The musical was revived for several performances as a staged concert at Barbican Cinema 1 in London in 1996 as part of the "Lost Musicals" series directed and produced by Ian Marshall Fisher. Louise Gold starred as Hattie, with Jon Glover as Windy. The "Musicals Tonight!" series presented a staged concert of the musical in New York City in October 2010.

==Plot==
- Act I
Hattie Maloney owns a night club in the Panama Canal Zone where she also performs. Three sailors from the S.S. Idaho, Skat Briggs, Windy Deegan and Woozy Hoga, ask her to sing at a party they are organizing ("Join It Right Away"). Nick Bullet, Hattie's fiancé, is a wealthy Navy officer. They are about to meet his eight-year-old daughter Geraldine (Jerry), off the boat from Philadelphia. He tells Hattie, "My Mother Would Love You". Hattie, eager to make a good impression on her prospective stepdaughter, spends three weeks' wages on her elaborately frilly outfit. But when she arrives, Jerry makes fun of Hattie's clothing and way of speaking. Feeling that her marriage is off, Hattie gets drunk on rum ("I’ve still Got my Health"). Kitty-Belle, the daughter of Admiral Whitney Randolph, wants to marry Nick, and she schemes to end his romance with Hattie.

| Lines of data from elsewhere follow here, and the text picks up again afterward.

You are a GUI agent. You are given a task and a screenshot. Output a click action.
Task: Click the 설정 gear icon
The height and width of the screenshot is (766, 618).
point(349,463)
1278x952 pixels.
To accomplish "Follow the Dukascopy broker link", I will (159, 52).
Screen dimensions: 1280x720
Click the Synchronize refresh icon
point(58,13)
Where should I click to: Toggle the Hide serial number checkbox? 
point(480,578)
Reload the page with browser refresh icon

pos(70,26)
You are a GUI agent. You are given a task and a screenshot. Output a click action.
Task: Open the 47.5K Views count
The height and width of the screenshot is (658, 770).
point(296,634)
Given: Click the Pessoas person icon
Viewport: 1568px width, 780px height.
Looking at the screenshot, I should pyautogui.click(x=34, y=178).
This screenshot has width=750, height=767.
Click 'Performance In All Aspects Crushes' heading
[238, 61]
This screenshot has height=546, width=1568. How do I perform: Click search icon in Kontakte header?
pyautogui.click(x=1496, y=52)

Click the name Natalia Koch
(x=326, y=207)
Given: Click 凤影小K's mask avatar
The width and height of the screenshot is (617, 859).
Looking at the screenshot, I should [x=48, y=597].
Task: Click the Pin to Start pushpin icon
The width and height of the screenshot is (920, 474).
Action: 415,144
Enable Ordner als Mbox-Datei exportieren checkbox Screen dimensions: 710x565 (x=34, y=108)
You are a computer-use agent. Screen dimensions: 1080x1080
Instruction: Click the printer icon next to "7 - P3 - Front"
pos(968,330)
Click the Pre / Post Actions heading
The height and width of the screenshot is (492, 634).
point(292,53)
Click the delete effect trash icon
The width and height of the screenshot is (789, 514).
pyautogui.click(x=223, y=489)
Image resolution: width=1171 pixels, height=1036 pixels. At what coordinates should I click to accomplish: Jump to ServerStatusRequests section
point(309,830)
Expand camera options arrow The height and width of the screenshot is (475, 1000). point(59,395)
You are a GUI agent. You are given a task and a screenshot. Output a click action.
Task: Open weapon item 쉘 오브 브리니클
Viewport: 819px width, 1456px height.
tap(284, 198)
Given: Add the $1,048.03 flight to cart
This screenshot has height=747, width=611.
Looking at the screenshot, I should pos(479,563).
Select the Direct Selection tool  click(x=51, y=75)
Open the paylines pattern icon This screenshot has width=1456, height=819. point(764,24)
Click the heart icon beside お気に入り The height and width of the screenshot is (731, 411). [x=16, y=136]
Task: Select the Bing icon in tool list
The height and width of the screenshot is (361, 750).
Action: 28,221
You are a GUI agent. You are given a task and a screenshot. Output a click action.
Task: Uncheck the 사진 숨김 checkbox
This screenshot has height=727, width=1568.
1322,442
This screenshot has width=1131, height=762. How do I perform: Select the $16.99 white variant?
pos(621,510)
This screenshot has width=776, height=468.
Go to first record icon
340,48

Florrie, a singer in the night club, develops a crush on Nick's very proper butler Vivian Budd ("Fresh as a Daisy"). Nick's efforts to persuade Jerry and Hattie to get along with each other finally succeed, with Jerry making the still hungover Hattie cut the bows off her dress and shoes ("Let’s Be Buddies"). Jerry gives Hattie advice on how to behave like a lady at a party where she is to be presented to Nick's boss, the Admiral ("I’m Throwing a Ball Tonight"). Admiral Randolph is to be presented with a cup, and his daughter Leila suggests that Hattie might present it filled with goldenrod. This gives Whitney hay fever; Hattie is blamed, and Nick is ordered not to marry Hattie.

- Act II
The sailors from the S. S. Idaho uncover a spy plot involving saboteurs. Hattie swears off rum ("Make It Another Old Fashioned Please"). Hattie has it out with Leila, whose boyfriend keeps being called in whenever Hattie is on the verge of hitting her. Meanwhile, Florrie continues to try to attract the romantic attention of Budd ("All I’ve Got to Get Now is My Man"). Hattie, two of the sailors and Budd meet regarding these various threads ("You Said It"). Mildred Hunter, Leila's best friend, turns out to be a terrorist. She gives Jerry a secret package to put in Nick's desk. Hattie overhears the plot to blow up the Panama Canal control room, finds the bomb and throws it out, saving the day. The grateful Admiral Whitney retracts his order and the sailors praise Hattie ("God Bless the Woman").

==Songs==
Source: Panama Hattie Original Broadway Production

- Act 1
- "A Stroll on the Plaza Sant' Ana" – Ensemble
- "Join It Right Away" – Woozy, Skat, Windy, Ensemble
- "Visit Panama" – Hattie, Ensemble
- "My Mother Would Love You" – Hattie, Nick
- "I've Still Got My Health" – Hattie, Ensemble
- "Fresh as a Daisy" – Florrie, Skat, Windy
- "Welcome to Jerry" ("Welcome to Betty" London title) – Ensemble
- "Let's Be Buddies" – Hattie, Geraldine
- "I'm Throwing a Ball Tonight" – Hattie, Ensemble

- Act 2
- "We Detest a Fiesta" – Ensemble
- "Who Would Have Dreamed?" – Janis Carter, Ty
- "Make It Another Old-Fashioned, Please" – Hattie
- "All I've Got to Get Now is My Man" – Florrie, Ensemble
- "You Said It" – Hattie, Budd, Woozy, Skat, Windy
- "God Bless the Woman"- Woozy, Skat, Windy

==Adaptations==
===Television===
The Best of Broadway series broadcast a version of Panama Hattie on CBS Television on November 10, 1954. Ethel Merman, Ray Middleton, and Art Carney starred.

==Reception==
Brooks Atkinson in The New York Times wrote that "By hiring a trio of knockabout comedians, Mr. De Sylva has given it all the advantages of a burlesque show...Everything is noisy, funny and in order." Merman "rolls though it with the greatest gusto, giving it a shake and a gleam and plenty of syncopation...The Merman hangs bangles on any song that comes her way."

"'Panama Hattie' was a typical example of turning a routine musical comedy into entertainment gold. Without her [Merman] there was no show, and the musical has rarely been heard of since."